## Text to read
* * *

Sorting and searching at the library

Jason Orendorff, Nashville hack day, 11 August 2012

If you ever want to screw over a library, just walk up to any shelf, pick up any book, and put it on another shelf where it doesn’t belong.

Eventually a librarian will stumble across it, see that it’s out of place, and pull it off the shelf. Until then, that book is hopelessly lost. It might as well be on the surface of the moon. Finding a needle in a haystack is easy. When it comes down to it, needles are not hay. Finding one book lost among a million other books? That’s hard.

The only reason such a thing as a library is possible is that it is a gigantic, life-sized, walk-in data structure, tuned for fast lookup.

This post is about searching and sorting, two fundamental aspects of data processing, and what the library has to teach us about them.

Searching

Suppose you have a sorted array,

  books = [
      "001.4 Graphs",
      "001.56 Symbols",
      ...millions of strings...
      "998.9 Antarctica"
  ]
  

and you want to find the position of a given value in it.

* * *

[Entries on finding words and elements]
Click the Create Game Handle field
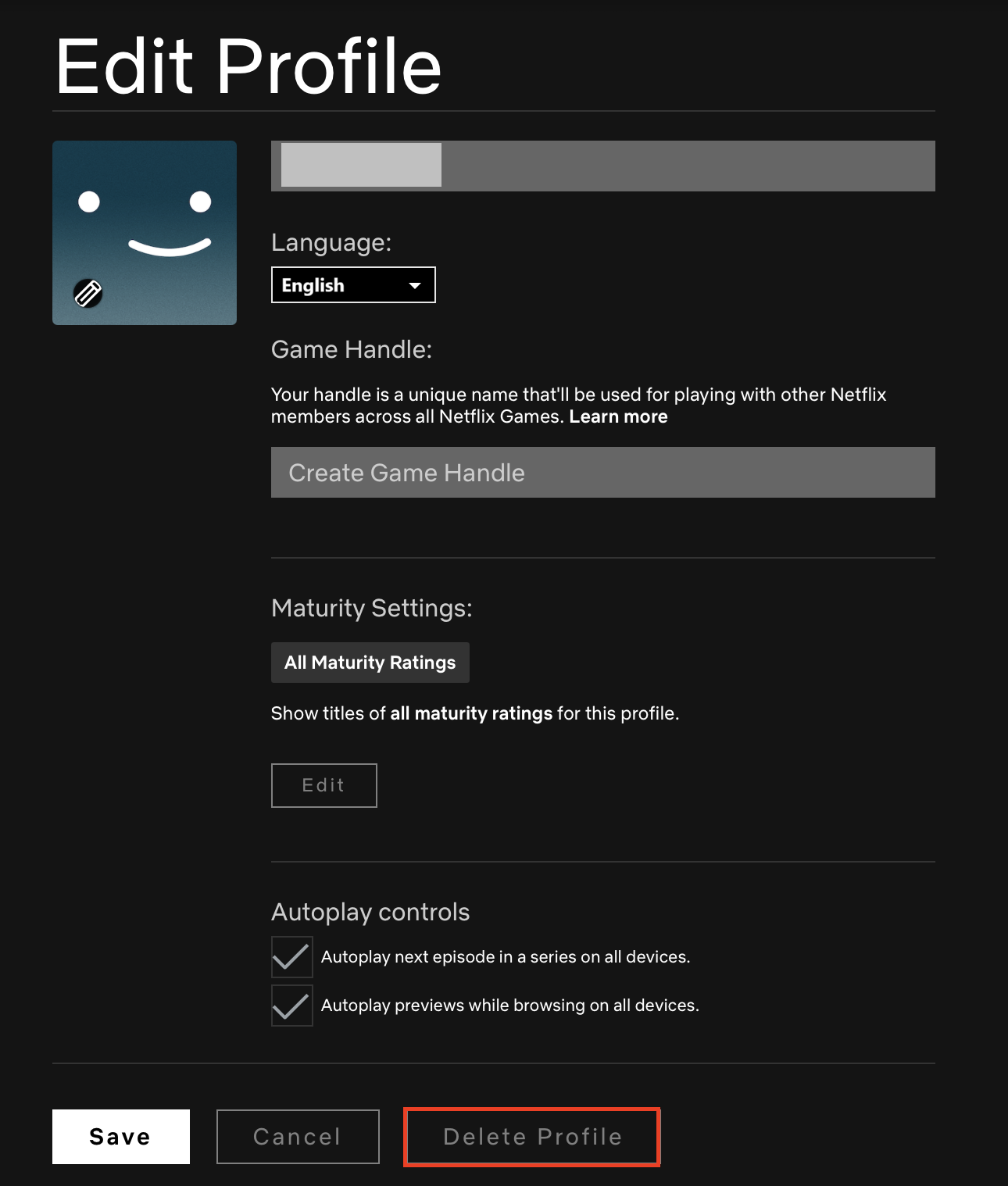Viewport: 1008px width, 1186px height. click(602, 472)
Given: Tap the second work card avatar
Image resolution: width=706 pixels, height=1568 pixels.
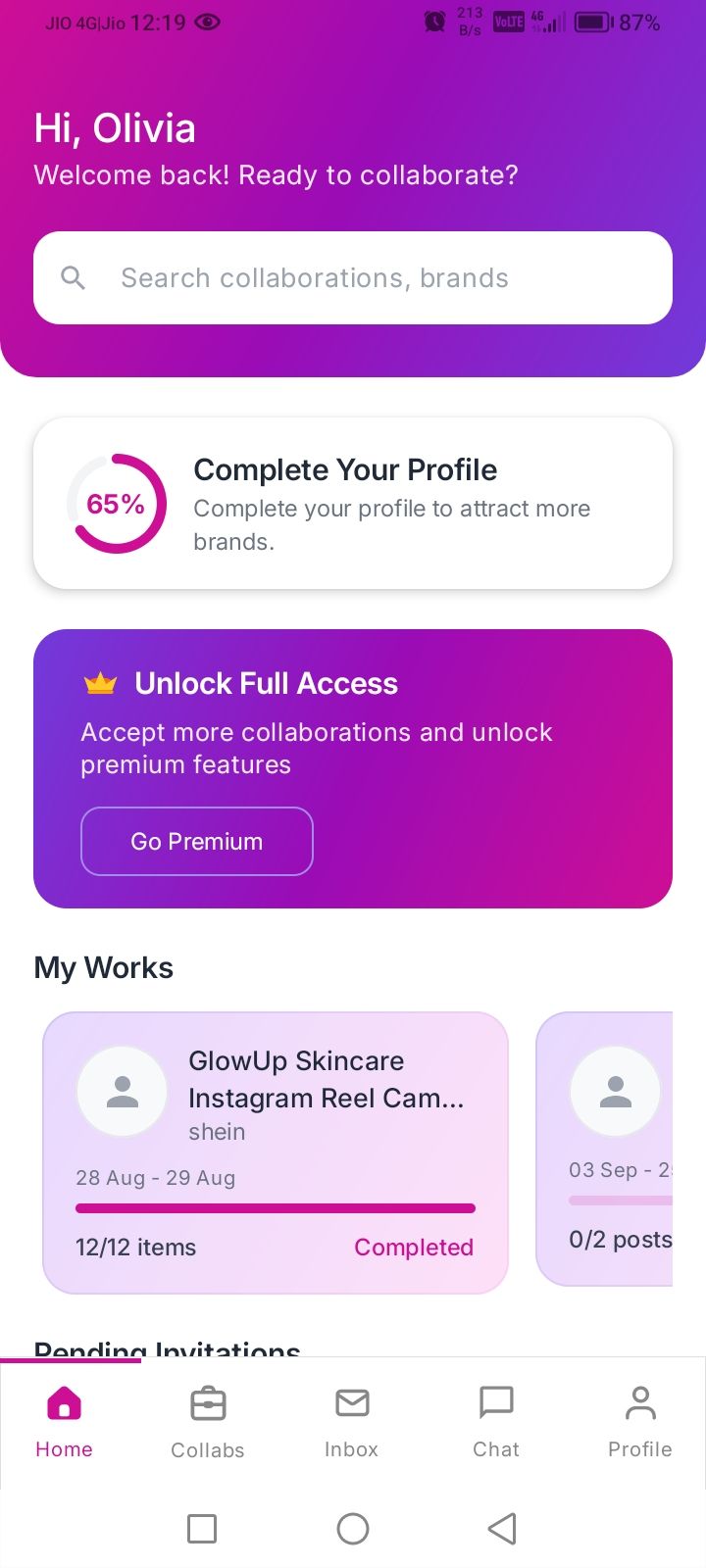Looking at the screenshot, I should coord(615,1091).
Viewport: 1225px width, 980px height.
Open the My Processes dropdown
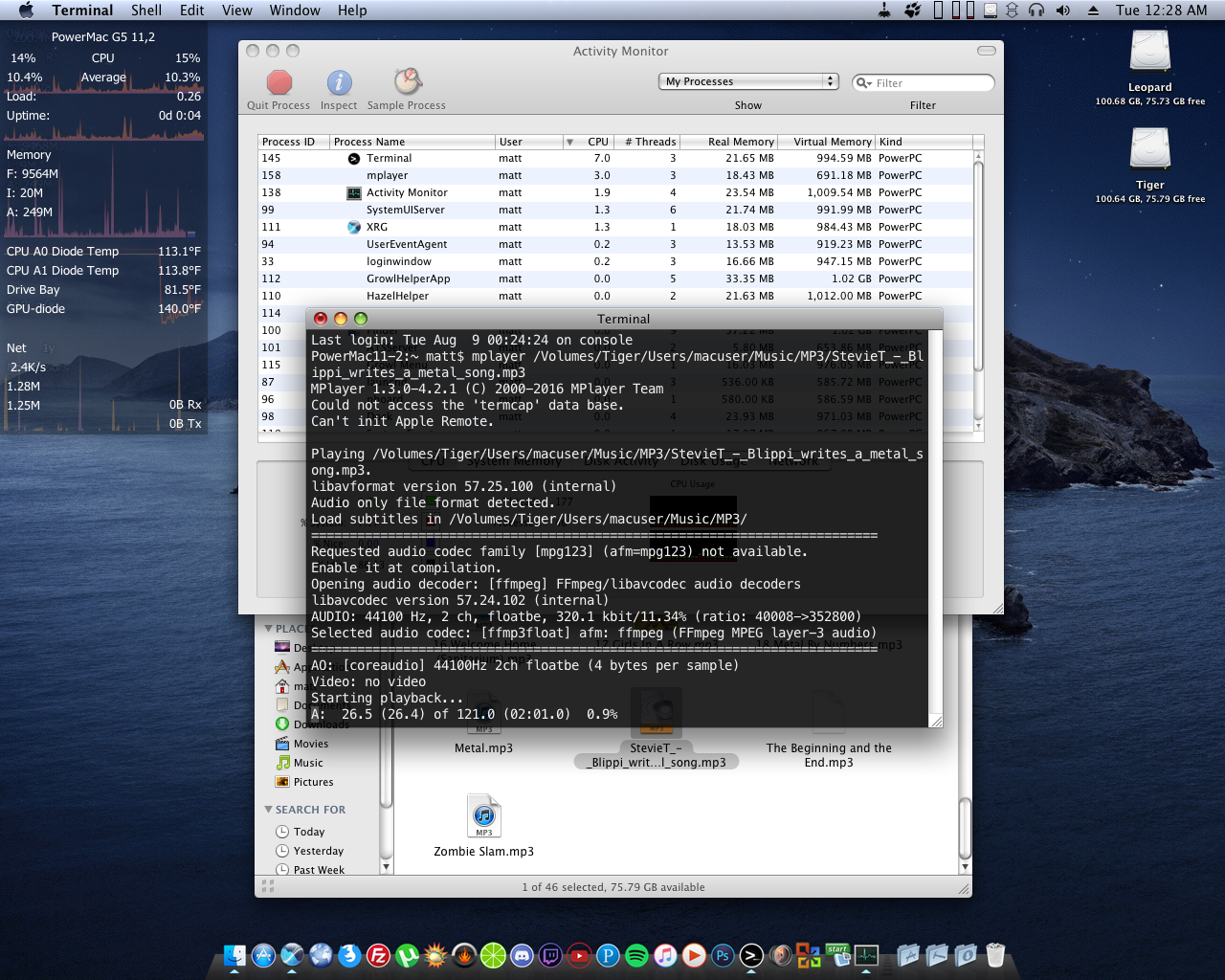coord(748,82)
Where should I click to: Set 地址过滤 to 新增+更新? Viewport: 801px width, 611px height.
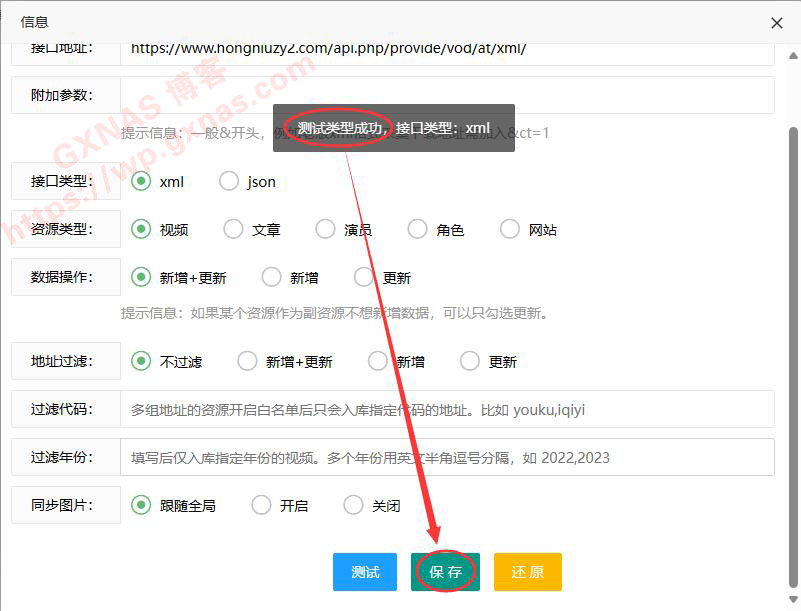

* * *

## Required tasks
- a) Extract from the listing, word for word, the lines starting with the one containing "Given: Tap the second work card avatar" and running through the end of the listing. Omit the pictures.
- b) Continue the essay on searching and sorting at the library from the point where it stops.
The library essay and the listing are unrelated, and each stands on its own.

## Responses by task
- a)
Given: Tap the second work card avatar
Image resolution: width=706 pixels, height=1568 pixels.
Looking at the screenshot, I should coord(615,1091).
Viewport: 1225px width, 980px height.
Open the My Processes dropdown
coord(748,82)
Where should I click to: Set 地址过滤 to 新增+更新? Viewport: 801px width, 611px height.

- b)
"664.75 Cookies"

How do you do that? Well, there’s a method for that:

books.index("664.75 Cookies")

But it checks every item in the array, one by one. That could take a while. Is there a better way?

Binary search is the right answer.

And this algorithm is proven optimal.

But if the sorted array looks like this

and the item you’re looking for is something like this

(a slip of paper with '664.7522 Cookies' written on it)

then it doesn’t feel optimal.

(a sketch of some library shelves with an orange path zigzagging drunkenly from aisle to aisle)

The orange path is the path you would take doing binary search. The purple path is what you want to do.

What’s going on here? Why is this optimal algorithm so bad in real life?

Is it because humans are dumb and slow and make mistakes, whereas computers are smart and fast and dependable, so what works for a computer won’t necessarily work for a human?

I don’t think so, because if I were programming a robot to go get books off the shelves, I wouldn’t have the robot do a binary search either. A robot doing binary search to find a book would look just as dumb as I would. It really is the wrong algorithm somehow.

Is it because we’re not actually searching a sorted array using comparisons? Well, no, that’s exactly what we’re doing.

So, I thought about this, and the best answer I could come up with is that the cost model is wrong.

Binary search does an optimal number of comparisons. It’s only the best algorithm if comparisons are the most significant cost.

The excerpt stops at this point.